§ Written instruction A: Reproduce the portion of the piece on county government ethics starting with "An ethics commission could" and going on through "their particular agendas.", substituting "piggy bank" for "gravy train".
§ Written instruction B: Pick up the piece on local government ethics at the point where it stops and write what follows.

§ Selection:
━━━━━━━━━━━━━━━━━━━━
But an ethics commission would not be enough to fix the county's shameful political culture. Ethics commissions focus on objective rules about campaign donations, gifts, lobbying and similar concerns. Those types of violations pale compared to the scandals that repeatedly have rocked San Bernardino County.
An ethics commission could not prevent top county officials from taking bribes, as happened in the 1990s. Nor could it prevent the county assessor from creating an unqualified executive staff that did political work at taxpayers' expense, as Bill Postmus did upon becoming assessor in 2007.
San Bernardino County needs to abandon a political tradition that puts self-interest ahead of the public good, favors well-connected insiders over taxpayers and uses government as a personal gravy train. County politicians should discard the longstanding attitude that official misconduct is only an issue when it threatens their particular agendas.
Proposals such as Derry's might help, if not watered down into meaninglessness. But neither an ethics commission nor a sunshine ordinance can change that pattern. The county will continue to see recurrent government scandals as long as the political community keeps enabling corruption.
That sounds majorly important but remember what happened in Riverside? What happened was one of the sadder stories of micromanagement that can be taken from City Hall's Era of Micromanagement.
As you recall, the Charter Review Committee in July 2004 recommended that Measure DD be placed on the ballot that if passed, would place language in the charter to bring an ethics code and complaint process to Riverside.
In November 2004, Measure DD passed with over 73% of the vote, which should have sent a loud message to the city government that this was something its constituents really wanted put in place. In January 2005, Section 202 was added to the city's charter and the process was put together through the help of a committee created of city residents from each ward.
And where can you find information about the ethics code on the city's Web site? On its front page? No, Hidden on the City Clerk's page. And you have to have Adobe Acrobat Reader on your computer to access it.
Here's the FAQS in English and the FAQS in Spanish. The resolution is also included on this page.
━━━━━━━━━━━━━━━━━━━━
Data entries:
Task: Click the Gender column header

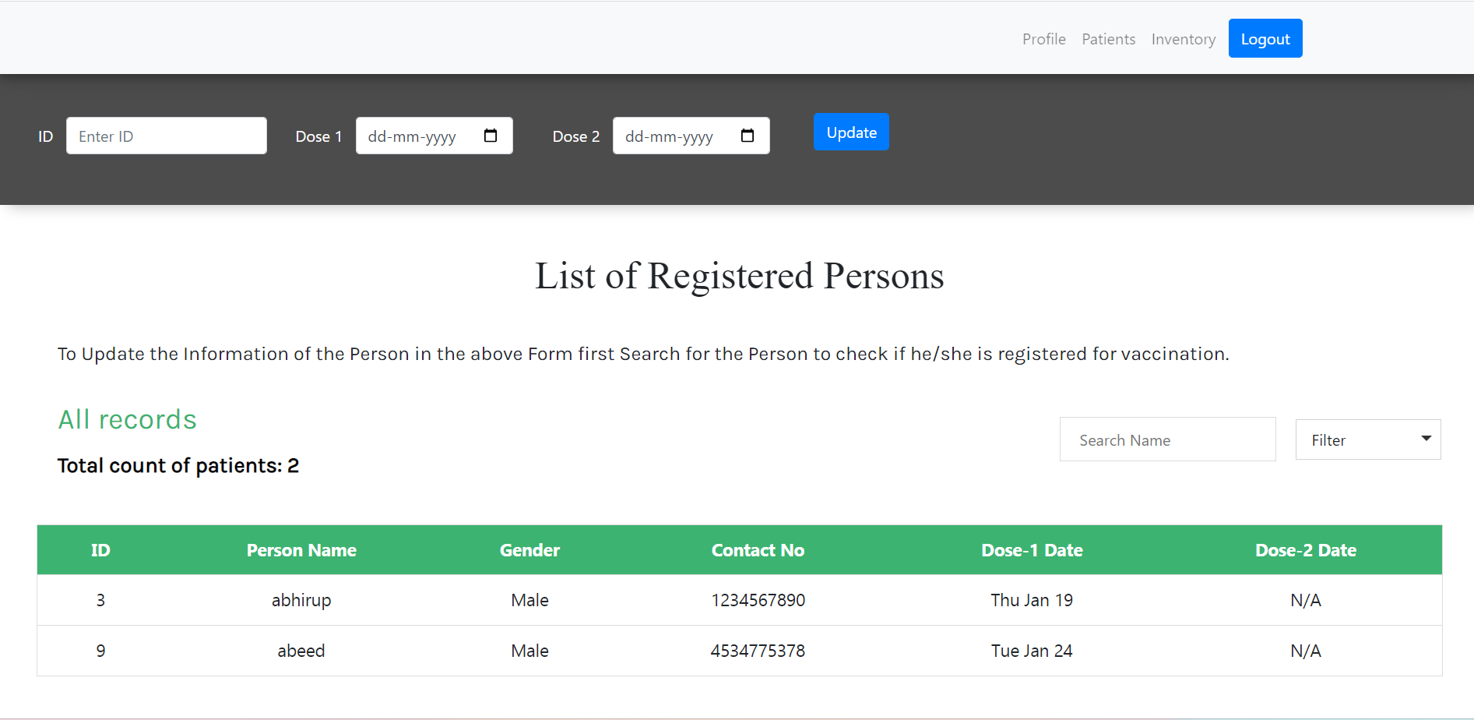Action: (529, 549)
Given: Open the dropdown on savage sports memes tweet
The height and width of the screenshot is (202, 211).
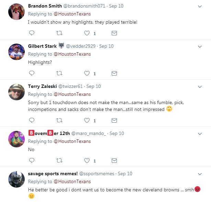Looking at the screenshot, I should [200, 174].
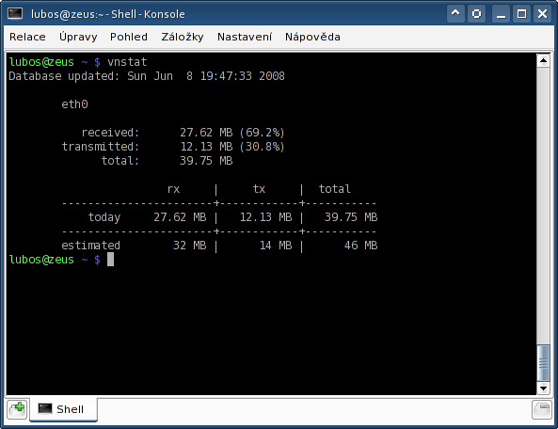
━━━━━━━━━━━━━━━━━━━━
§ Answer A:
An ethics commission could not prevent top county officials from taking bribes, as happened in the 1990s. Nor could it prevent the county assessor from creating an unqualified executive staff that did political work at taxpayers' expense, as Bill Postmus did upon becoming assessor in 2007.
San Bernardino County needs to abandon a political tradition that puts self-interest ahead of the public good, favors well-connected insiders over taxpayers and uses government as a personal piggy bank. County politicians should discard the longstanding attitude that official misconduct is only an issue when it threatens their particular agendas.

§ Answer B:
If you read the FAQS and the resolution, the problems with the whole process are readily apparent especially in terms of complaints filed against city council members or the mayor. Why? Because as you can see, the complaints go to the Mayor's Nomination and Screening Committee and who's on that committee? The mayor and three city council members. And yes, while members of that committee aren't allowed to hear complaints against them and other members are substituted in their place, the political dynamic is such that any city council member who's ever heard a complaint (and believe it or not of the complaints filed only one made it past the city attorney's office) is going to automatically side with the council member it's against, just as Councilwoman Nancy Hart did when hearing a complaint filed against former Councilman Dom Betro several years ago. The council members at least of that time were too politically dependent on each other for votes that they couldn't really challenge each other in any meaningful way.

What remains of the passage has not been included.